[Dataset records — start]

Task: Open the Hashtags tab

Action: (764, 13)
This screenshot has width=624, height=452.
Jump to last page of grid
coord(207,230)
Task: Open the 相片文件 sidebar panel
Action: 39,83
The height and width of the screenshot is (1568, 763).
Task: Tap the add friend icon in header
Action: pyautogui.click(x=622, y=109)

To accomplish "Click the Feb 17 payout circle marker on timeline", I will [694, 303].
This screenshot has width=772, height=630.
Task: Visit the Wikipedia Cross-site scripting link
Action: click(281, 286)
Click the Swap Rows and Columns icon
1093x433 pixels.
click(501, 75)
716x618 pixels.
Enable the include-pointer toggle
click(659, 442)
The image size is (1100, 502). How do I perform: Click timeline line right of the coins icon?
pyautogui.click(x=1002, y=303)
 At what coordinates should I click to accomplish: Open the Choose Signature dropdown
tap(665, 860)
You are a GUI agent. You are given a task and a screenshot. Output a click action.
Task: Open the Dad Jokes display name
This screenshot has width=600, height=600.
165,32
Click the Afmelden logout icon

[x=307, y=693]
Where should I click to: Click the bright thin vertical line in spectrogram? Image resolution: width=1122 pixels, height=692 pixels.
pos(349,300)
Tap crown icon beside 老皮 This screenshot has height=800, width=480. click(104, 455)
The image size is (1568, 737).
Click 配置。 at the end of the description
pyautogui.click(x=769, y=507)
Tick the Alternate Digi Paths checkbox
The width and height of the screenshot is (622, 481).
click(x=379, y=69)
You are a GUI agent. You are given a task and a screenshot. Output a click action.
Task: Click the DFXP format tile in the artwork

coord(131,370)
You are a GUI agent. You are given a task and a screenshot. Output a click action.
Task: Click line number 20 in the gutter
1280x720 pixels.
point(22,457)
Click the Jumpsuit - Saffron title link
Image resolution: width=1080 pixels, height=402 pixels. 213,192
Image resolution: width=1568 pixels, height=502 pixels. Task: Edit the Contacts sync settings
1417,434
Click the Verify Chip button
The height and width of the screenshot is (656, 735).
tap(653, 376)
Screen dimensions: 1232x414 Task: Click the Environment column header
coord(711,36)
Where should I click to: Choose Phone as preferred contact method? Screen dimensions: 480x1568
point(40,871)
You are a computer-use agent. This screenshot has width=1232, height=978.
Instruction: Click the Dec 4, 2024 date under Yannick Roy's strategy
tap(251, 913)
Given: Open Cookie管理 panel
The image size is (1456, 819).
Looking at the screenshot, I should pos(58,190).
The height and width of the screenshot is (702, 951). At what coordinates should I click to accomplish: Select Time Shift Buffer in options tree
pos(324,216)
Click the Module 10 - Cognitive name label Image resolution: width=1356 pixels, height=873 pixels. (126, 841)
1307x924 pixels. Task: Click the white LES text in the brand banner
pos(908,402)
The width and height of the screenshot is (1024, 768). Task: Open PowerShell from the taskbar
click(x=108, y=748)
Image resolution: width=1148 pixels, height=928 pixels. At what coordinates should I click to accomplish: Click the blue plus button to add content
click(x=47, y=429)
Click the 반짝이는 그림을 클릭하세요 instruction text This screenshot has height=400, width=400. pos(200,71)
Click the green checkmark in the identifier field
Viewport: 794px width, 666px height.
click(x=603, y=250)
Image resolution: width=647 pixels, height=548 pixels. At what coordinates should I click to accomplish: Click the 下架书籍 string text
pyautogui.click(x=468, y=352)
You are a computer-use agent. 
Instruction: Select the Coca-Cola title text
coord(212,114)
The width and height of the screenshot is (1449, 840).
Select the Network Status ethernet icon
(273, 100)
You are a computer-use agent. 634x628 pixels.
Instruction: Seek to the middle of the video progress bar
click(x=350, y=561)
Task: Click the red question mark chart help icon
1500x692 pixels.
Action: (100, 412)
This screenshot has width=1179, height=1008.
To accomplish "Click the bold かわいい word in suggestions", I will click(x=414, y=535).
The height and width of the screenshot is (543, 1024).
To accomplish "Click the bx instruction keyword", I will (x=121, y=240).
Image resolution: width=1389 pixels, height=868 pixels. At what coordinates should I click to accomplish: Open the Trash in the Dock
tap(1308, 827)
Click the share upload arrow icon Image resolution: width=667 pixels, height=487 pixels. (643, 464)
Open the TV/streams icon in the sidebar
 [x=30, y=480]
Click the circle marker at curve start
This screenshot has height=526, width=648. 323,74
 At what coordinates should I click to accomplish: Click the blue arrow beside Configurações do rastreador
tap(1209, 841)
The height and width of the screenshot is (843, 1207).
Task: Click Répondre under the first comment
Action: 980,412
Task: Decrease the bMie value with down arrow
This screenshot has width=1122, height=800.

[Dataset records — finish]

When the entries above show the word "name" in a line, copy that line out.

Your solution:
Task: Open the Dad Jokes display name
Click the Module 10 - Cognitive name label Image resolution: width=1356 pixels, height=873 pixels. (126, 841)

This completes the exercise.